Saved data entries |

^^^^

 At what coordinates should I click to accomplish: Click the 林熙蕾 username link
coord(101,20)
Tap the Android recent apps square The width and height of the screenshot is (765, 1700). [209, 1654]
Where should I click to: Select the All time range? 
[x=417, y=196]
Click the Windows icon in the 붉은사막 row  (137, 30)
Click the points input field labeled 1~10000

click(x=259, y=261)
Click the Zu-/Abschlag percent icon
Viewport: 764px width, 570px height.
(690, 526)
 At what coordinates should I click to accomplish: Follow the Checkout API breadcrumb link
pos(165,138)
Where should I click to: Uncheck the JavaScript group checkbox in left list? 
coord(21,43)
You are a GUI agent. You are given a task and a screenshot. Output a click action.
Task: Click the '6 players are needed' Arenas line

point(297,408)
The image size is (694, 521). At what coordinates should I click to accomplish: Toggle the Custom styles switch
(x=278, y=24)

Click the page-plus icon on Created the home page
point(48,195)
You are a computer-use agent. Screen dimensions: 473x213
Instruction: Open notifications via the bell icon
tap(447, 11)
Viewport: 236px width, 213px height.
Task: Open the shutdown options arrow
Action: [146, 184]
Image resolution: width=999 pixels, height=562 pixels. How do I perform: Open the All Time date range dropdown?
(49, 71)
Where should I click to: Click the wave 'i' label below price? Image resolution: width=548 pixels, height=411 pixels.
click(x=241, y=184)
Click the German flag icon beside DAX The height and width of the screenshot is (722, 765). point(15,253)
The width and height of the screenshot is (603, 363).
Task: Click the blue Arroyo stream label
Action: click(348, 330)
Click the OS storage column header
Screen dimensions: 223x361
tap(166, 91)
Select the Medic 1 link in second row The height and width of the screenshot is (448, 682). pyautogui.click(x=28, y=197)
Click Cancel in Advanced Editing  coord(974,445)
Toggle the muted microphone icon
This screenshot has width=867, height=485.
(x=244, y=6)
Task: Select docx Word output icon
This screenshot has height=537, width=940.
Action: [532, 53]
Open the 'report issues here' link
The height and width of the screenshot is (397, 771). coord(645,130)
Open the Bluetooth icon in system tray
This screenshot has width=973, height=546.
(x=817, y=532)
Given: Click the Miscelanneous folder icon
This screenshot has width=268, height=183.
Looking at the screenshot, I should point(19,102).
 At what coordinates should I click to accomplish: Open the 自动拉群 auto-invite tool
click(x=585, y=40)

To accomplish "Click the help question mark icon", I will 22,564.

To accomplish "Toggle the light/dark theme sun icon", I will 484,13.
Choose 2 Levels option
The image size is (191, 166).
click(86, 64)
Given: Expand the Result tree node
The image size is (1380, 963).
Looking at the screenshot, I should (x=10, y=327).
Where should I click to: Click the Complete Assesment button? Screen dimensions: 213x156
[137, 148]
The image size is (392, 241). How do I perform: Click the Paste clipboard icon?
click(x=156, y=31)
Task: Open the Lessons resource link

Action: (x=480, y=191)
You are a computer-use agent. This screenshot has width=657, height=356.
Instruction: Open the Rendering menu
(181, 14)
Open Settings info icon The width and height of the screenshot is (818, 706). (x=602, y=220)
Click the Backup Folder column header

^^^^

EXERCISE BRIEF | Exactly as they appear above, transcribe the records in full.

EXERCISE SOLUTION |
 At what coordinates should I click to accomplish: Click the 林熙蕾 username link
coord(101,20)
Tap the Android recent apps square The width and height of the screenshot is (765, 1700). [209, 1654]
Where should I click to: Select the All time range? 
[x=417, y=196]
Click the Windows icon in the 붉은사막 row  (137, 30)
Click the points input field labeled 1~10000

click(x=259, y=261)
Click the Zu-/Abschlag percent icon
Viewport: 764px width, 570px height.
(690, 526)
 At what coordinates should I click to accomplish: Follow the Checkout API breadcrumb link
pos(165,138)
Where should I click to: Uncheck the JavaScript group checkbox in left list? 
coord(21,43)
You are a GUI agent. You are given a task and a screenshot. Output a click action.
Task: Click the '6 players are needed' Arenas line

point(297,408)
The image size is (694, 521). At what coordinates should I click to accomplish: Toggle the Custom styles switch
(x=278, y=24)

Click the page-plus icon on Created the home page
point(48,195)
You are a computer-use agent. Screen dimensions: 473x213
Instruction: Open notifications via the bell icon
tap(447, 11)
Viewport: 236px width, 213px height.
Task: Open the shutdown options arrow
Action: [146, 184]
Image resolution: width=999 pixels, height=562 pixels. How do I perform: Open the All Time date range dropdown?
(49, 71)
Where should I click to: Click the wave 'i' label below price? Image resolution: width=548 pixels, height=411 pixels.
click(x=241, y=184)
Click the German flag icon beside DAX The height and width of the screenshot is (722, 765). point(15,253)
The width and height of the screenshot is (603, 363).
Task: Click the blue Arroyo stream label
Action: click(348, 330)
Click the OS storage column header
Screen dimensions: 223x361
tap(166, 91)
Select the Medic 1 link in second row The height and width of the screenshot is (448, 682). pyautogui.click(x=28, y=197)
Click Cancel in Advanced Editing  coord(974,445)
Toggle the muted microphone icon
This screenshot has width=867, height=485.
(x=244, y=6)
Task: Select docx Word output icon
This screenshot has height=537, width=940.
Action: [532, 53]
Open the 'report issues here' link
The height and width of the screenshot is (397, 771). coord(645,130)
Open the Bluetooth icon in system tray
This screenshot has width=973, height=546.
(x=817, y=532)
Given: Click the Miscelanneous folder icon
This screenshot has width=268, height=183.
Looking at the screenshot, I should point(19,102).
 At what coordinates should I click to accomplish: Open the 自动拉群 auto-invite tool
click(x=585, y=40)

To accomplish "Click the help question mark icon", I will 22,564.

To accomplish "Toggle the light/dark theme sun icon", I will 484,13.
Choose 2 Levels option
The image size is (191, 166).
click(86, 64)
Given: Expand the Result tree node
The image size is (1380, 963).
Looking at the screenshot, I should (x=10, y=327).
Where should I click to: Click the Complete Assesment button? Screen dimensions: 213x156
[137, 148]
The image size is (392, 241). How do I perform: Click the Paste clipboard icon?
click(x=156, y=31)
Task: Open the Lessons resource link

Action: (x=480, y=191)
You are a computer-use agent. This screenshot has width=657, height=356.
Instruction: Open the Rendering menu
(181, 14)
Open Settings info icon The width and height of the screenshot is (818, 706). (x=602, y=220)
Click the Backup Folder column header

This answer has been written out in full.